1965 - 2015

In 1965, the department was officially formed with a full time police chief and two part time officers. Since, the organization has grown to 70 police officers, 15 civilian staff, and 8 volunteers police chaplains. Over the next several issues, Experience Eagan will take a look back—decade by decade—at the events and routines that shaped the Eagan Police Department into the organization it is today.

The Early Years

Bumping along the unpaved surface of Yankee Doodle Road from his home along that roadway, in 1965; Martin DesLauriers, Eagan’s first Police Chief, often headed toward the Minnesota River bottoms because someone was taking target practice there, or to round up animals running at large, or check out a site of illegal dumping. All of these were fairly typical calls for DesLauriers in those earliest days of Eagan Township’s Police Department.

DesLauriers had been a Constable for the Town for nearly 10 years. But on June 1, 1965 when the department was officially authorized, Constable DesLauriers became Chief. He was also given the O.K.  by the Town Board to hire two part time officers to round out the force. The officers were to be paid $2.50 per hour (hired for a six-month trial period) while DesLauriers himself made $3.00 per hour. A squad car would not be authorized for several more months. A dispatcher – other than Martin’s wife Marie taking calls on their home telephone – was still several years in the future.

The Township was the original 34-square miles it is today, but was primarily farm land. Only a few suburban style neighborhoods such as Mckee, Country Home Heights and Cedar Grove pointed toward the type of community Eagan would become.

As neighborhood areas grew steadily through the  Department’s first decade, DesLauriers recalls, “I used to know everyone in Eagan, where they lived, who their family was,” he said, “As neighborhoods grew, we’d add 50 or 100 families in a short period of time—there was no way we could know everybody anymore.”

According to Eagan’s history book, “The Lone Oak Years” which DesLauriers helped compile:

Before the growth of suburban housing, police activities were less formal because the officers knew most of the residents. Juvenile mischief makers were likely to be taken home to be punished by their parents…DesLauriers carried a camera and makeshift fingerprint equipment in his car but rarely used them…After years of “shirt pocket” crime records, [DesLauriers, and his Administrative Assistant, Virginia Knight, Eagan’s first civilian staff member] set up Eagan’s first uniform crime reporting system according to FBI standards which proved valuable as the town grew.

• Dataset excerpts
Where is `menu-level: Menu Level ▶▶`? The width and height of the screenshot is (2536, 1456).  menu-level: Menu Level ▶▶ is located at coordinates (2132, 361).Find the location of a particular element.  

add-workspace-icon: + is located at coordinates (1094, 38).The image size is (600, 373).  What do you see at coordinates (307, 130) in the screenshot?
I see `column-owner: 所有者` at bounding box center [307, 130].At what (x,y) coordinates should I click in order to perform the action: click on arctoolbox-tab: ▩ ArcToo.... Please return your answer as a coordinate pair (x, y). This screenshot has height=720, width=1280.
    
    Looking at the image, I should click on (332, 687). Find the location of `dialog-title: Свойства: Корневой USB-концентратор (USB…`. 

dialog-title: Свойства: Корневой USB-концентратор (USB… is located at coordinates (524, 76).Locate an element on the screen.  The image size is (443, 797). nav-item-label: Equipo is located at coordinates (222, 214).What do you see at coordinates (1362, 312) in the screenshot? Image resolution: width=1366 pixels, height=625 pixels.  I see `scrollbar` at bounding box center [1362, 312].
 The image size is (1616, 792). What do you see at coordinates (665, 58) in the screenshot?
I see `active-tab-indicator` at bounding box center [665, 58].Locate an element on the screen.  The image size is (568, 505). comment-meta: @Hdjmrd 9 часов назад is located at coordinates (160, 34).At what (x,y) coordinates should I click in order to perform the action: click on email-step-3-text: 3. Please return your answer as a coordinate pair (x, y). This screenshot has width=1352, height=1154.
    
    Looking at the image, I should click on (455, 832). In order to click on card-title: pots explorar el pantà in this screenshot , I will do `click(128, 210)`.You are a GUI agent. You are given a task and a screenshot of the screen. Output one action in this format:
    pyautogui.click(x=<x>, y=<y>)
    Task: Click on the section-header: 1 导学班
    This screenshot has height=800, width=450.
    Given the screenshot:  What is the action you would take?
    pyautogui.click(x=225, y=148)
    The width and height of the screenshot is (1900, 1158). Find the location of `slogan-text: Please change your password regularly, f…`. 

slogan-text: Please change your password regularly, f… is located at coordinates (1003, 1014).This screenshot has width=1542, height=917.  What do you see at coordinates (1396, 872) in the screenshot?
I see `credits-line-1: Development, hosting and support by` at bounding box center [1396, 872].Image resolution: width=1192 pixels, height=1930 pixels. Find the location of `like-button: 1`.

• Directions
Using the Eagan Police Department history above, decide whether each statement agrees with it: (a) the two part-time officers were to be paid $2.50 per hour; (b) DesLauriers often used the camera and fingerprint equipment he carried in his car; (c) a squad car was authorized when the department was formed. Answer yes or no for each and quote the deciding words.

• Task answer
(a) Yes: "The officers were to be paid $2.50 per hour"
(b) No: "DesLauriers carried a camera and makeshift fingerprint equipment in his car but rarely used them"
(c) No: "A squad car would not be authorized for several more months."